* Your goal
Reproduce the listing below word for word, leaving out the pictures.
• • •
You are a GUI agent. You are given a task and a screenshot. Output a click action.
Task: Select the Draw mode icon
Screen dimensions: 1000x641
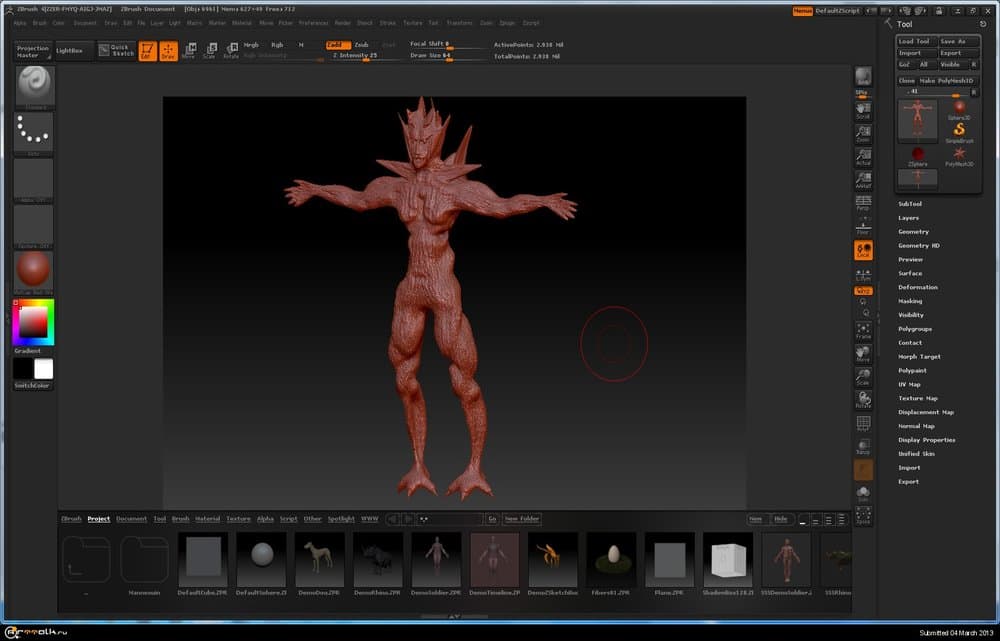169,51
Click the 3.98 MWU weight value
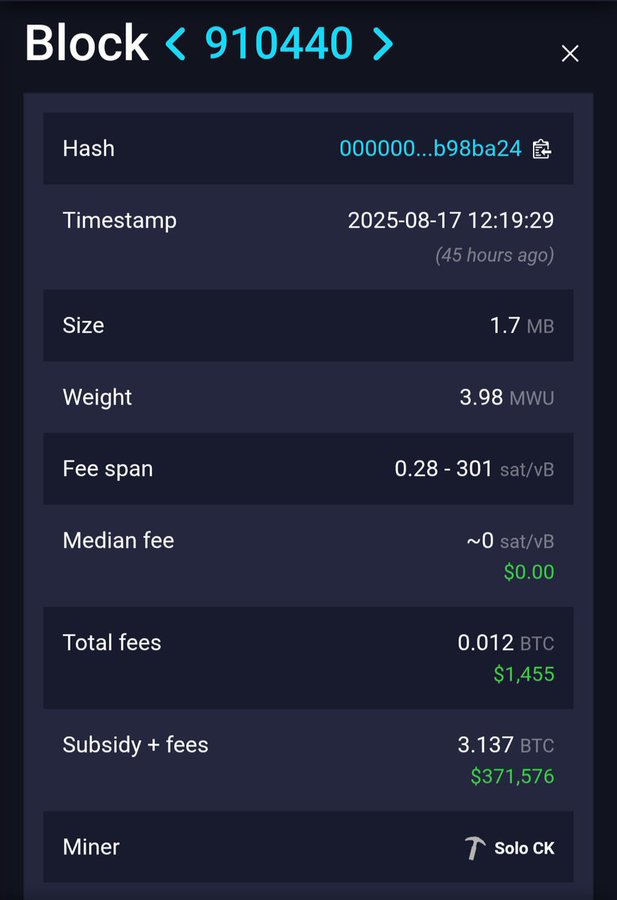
• • •
* Answer to this exercise
You are a GUI agent. You are given a task and a screenshot. Output a click action.
Task: Select the Draw mode icon
Screen dimensions: 1000x641
169,51
Click the 3.98 MWU weight value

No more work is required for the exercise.